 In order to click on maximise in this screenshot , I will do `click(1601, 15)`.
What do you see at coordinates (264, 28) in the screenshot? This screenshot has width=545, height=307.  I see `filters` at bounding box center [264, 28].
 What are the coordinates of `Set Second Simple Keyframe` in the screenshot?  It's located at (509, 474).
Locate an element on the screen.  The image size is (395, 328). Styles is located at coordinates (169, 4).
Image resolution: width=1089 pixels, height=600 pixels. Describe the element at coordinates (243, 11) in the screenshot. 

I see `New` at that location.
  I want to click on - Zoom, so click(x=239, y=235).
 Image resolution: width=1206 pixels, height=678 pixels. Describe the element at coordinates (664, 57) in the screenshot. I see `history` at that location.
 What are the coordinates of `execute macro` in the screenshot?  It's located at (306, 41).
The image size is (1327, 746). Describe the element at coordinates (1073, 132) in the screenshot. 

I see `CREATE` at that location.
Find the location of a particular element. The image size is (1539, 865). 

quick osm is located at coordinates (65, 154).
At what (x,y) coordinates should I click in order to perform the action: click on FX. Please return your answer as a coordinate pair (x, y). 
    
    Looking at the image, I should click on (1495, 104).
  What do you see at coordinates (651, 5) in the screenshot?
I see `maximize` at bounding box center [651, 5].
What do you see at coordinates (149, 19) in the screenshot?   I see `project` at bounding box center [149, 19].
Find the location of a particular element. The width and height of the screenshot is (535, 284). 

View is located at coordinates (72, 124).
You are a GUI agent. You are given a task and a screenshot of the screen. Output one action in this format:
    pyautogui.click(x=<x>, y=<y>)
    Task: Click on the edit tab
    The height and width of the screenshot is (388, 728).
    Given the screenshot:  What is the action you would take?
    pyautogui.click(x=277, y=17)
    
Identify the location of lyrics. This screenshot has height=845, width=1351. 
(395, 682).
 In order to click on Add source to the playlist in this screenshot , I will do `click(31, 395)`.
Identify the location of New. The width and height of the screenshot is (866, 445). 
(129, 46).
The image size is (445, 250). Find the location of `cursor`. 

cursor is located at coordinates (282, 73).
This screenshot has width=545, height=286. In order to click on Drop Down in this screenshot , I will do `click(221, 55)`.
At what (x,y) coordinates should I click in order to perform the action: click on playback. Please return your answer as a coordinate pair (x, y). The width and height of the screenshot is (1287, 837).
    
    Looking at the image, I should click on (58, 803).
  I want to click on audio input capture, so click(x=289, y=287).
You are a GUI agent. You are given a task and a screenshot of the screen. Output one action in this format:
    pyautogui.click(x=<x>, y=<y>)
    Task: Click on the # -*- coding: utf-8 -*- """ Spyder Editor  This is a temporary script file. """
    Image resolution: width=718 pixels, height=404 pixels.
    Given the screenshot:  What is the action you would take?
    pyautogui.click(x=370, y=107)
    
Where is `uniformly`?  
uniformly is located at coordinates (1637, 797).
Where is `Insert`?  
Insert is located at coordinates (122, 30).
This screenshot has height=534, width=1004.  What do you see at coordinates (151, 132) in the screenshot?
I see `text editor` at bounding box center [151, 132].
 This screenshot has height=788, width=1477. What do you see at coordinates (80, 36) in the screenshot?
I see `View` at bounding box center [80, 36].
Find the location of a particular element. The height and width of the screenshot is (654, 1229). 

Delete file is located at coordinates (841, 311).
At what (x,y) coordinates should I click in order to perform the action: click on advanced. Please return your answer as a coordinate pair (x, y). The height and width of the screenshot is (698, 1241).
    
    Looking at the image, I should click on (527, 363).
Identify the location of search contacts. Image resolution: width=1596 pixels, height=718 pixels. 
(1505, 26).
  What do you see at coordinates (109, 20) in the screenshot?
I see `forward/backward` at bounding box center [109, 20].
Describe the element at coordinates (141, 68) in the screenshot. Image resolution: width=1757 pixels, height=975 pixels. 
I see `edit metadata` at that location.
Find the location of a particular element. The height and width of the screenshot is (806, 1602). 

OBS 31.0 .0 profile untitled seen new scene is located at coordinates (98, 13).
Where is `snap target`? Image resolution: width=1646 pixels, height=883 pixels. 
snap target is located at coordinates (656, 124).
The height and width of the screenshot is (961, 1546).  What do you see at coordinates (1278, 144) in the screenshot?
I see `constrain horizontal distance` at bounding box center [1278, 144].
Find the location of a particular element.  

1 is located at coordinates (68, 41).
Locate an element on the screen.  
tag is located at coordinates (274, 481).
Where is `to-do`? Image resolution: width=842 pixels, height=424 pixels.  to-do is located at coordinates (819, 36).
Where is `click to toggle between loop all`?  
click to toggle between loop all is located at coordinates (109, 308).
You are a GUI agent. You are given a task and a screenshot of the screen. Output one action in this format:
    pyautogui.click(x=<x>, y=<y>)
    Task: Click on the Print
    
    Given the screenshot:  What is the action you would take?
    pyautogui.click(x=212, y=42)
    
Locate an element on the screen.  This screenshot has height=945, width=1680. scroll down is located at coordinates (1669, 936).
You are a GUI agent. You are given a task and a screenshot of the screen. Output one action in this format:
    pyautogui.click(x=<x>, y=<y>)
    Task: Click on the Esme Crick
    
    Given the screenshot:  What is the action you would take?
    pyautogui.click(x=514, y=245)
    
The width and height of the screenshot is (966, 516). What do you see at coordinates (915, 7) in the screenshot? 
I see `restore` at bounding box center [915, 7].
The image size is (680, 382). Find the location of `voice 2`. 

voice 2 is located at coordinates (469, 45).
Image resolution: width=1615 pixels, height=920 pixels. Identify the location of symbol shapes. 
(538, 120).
________
WHAT THE TASK ASKS: Rewrite the listing above as a numbered list, leaving out the blank lines.

TASK OUTPUT:
1.  In order to click on maximise in this screenshot , I will do `click(1601, 15)`.
2. What do you see at coordinates (264, 28) in the screenshot? This screenshot has width=545, height=307.  I see `filters` at bounding box center [264, 28].
3.  What are the coordinates of `Set Second Simple Keyframe` in the screenshot?  It's located at (509, 474).
4. Locate an element on the screen.  The image size is (395, 328). Styles is located at coordinates (169, 4).
5. Image resolution: width=1089 pixels, height=600 pixels. Describe the element at coordinates (243, 11) in the screenshot. 
6. I see `New` at that location.
7.   I want to click on - Zoom, so click(x=239, y=235).
8.  Image resolution: width=1206 pixels, height=678 pixels. Describe the element at coordinates (664, 57) in the screenshot. I see `history` at that location.
9.  What are the coordinates of `execute macro` in the screenshot?  It's located at (306, 41).
10. The image size is (1327, 746). Describe the element at coordinates (1073, 132) in the screenshot. 
11. I see `CREATE` at that location.
12. Find the location of a particular element. The image size is (1539, 865). 
13. quick osm is located at coordinates (65, 154).
14. At what (x,y) coordinates should I click in order to perform the action: click on FX. Please return your answer as a coordinate pair (x, y). 
15.     Looking at the image, I should click on (1495, 104).
16.   What do you see at coordinates (651, 5) in the screenshot?
17. I see `maximize` at bounding box center [651, 5].
18. What do you see at coordinates (149, 19) in the screenshot?   I see `project` at bounding box center [149, 19].
19. Find the location of a particular element. The width and height of the screenshot is (535, 284). 
20. View is located at coordinates (72, 124).
21. You are a GUI agent. You are given a task and a screenshot of the screen. Output one action in this format:
22.     pyautogui.click(x=<x>, y=<y>)
23.     Task: Click on the edit tab
24.     The height and width of the screenshot is (388, 728).
25.     Given the screenshot:  What is the action you would take?
26.     pyautogui.click(x=277, y=17)
27. Identify the location of lyrics. This screenshot has height=845, width=1351. 
28. (395, 682).
29.  In order to click on Add source to the playlist in this screenshot , I will do `click(31, 395)`.
30. Identify the location of New. The width and height of the screenshot is (866, 445). 
31. (129, 46).
32. The image size is (445, 250). Find the location of `cursor`. 
33. cursor is located at coordinates (282, 73).
34. This screenshot has width=545, height=286. In order to click on Drop Down in this screenshot , I will do `click(221, 55)`.
35. At what (x,y) coordinates should I click in order to perform the action: click on playback. Please return your answer as a coordinate pair (x, y). The width and height of the screenshot is (1287, 837).
36.     Looking at the image, I should click on (58, 803).
37.   I want to click on audio input capture, so click(x=289, y=287).
38. You are a GUI agent. You are given a task and a screenshot of the screen. Output one action in this format:
39.     pyautogui.click(x=<x>, y=<y>)
40.     Task: Click on the # -*- coding: utf-8 -*- """ Spyder Editor  This is a temporary script file. """
41.     Image resolution: width=718 pixels, height=404 pixels.
42.     Given the screenshot:  What is the action you would take?
43.     pyautogui.click(x=370, y=107)
44. Where is `uniformly`?  
45. uniformly is located at coordinates (1637, 797).
46. Where is `Insert`?  
47. Insert is located at coordinates (122, 30).
48. This screenshot has height=534, width=1004.  What do you see at coordinates (151, 132) in the screenshot?
49. I see `text editor` at bounding box center [151, 132].
50.  This screenshot has height=788, width=1477. What do you see at coordinates (80, 36) in the screenshot?
51. I see `View` at bounding box center [80, 36].
52. Find the location of a particular element. The height and width of the screenshot is (654, 1229). 
53. Delete file is located at coordinates (841, 311).
54. At what (x,y) coordinates should I click in order to perform the action: click on advanced. Please return your answer as a coordinate pair (x, y). The height and width of the screenshot is (698, 1241).
55.     Looking at the image, I should click on (527, 363).
56. Identify the location of search contacts. Image resolution: width=1596 pixels, height=718 pixels. 
57. (1505, 26).
58.   What do you see at coordinates (109, 20) in the screenshot?
59. I see `forward/backward` at bounding box center [109, 20].
60. Describe the element at coordinates (141, 68) in the screenshot. Image resolution: width=1757 pixels, height=975 pixels. 
61. I see `edit metadata` at that location.
62. Find the location of a particular element. The height and width of the screenshot is (806, 1602). 
63. OBS 31.0 .0 profile untitled seen new scene is located at coordinates (98, 13).
64. Where is `snap target`? Image resolution: width=1646 pixels, height=883 pixels. 
65. snap target is located at coordinates (656, 124).
66. The height and width of the screenshot is (961, 1546).  What do you see at coordinates (1278, 144) in the screenshot?
67. I see `constrain horizontal distance` at bounding box center [1278, 144].
68. Find the location of a particular element.  
69. 1 is located at coordinates (68, 41).
70. Locate an element on the screen.  
71. tag is located at coordinates (274, 481).
72. Where is `to-do`? Image resolution: width=842 pixels, height=424 pixels.  to-do is located at coordinates (819, 36).
73. Where is `click to toggle between loop all`?  
74. click to toggle between loop all is located at coordinates (109, 308).
75. You are a GUI agent. You are given a task and a screenshot of the screen. Output one action in this format:
76.     pyautogui.click(x=<x>, y=<y>)
77.     Task: Click on the Print
78.     Given the screenshot:  What is the action you would take?
79.     pyautogui.click(x=212, y=42)
80. Locate an element on the screen.  This screenshot has height=945, width=1680. scroll down is located at coordinates (1669, 936).
81. You are a GUI agent. You are given a task and a screenshot of the screen. Output one action in this format:
82.     pyautogui.click(x=<x>, y=<y>)
83.     Task: Click on the Esme Crick
84.     Given the screenshot:  What is the action you would take?
85.     pyautogui.click(x=514, y=245)
86. The width and height of the screenshot is (966, 516). What do you see at coordinates (915, 7) in the screenshot? 
87. I see `restore` at bounding box center [915, 7].
88. The image size is (680, 382). Find the location of `voice 2`. 
89. voice 2 is located at coordinates (469, 45).
90. Image resolution: width=1615 pixels, height=920 pixels. Identify the location of symbol shapes. 
91. (538, 120).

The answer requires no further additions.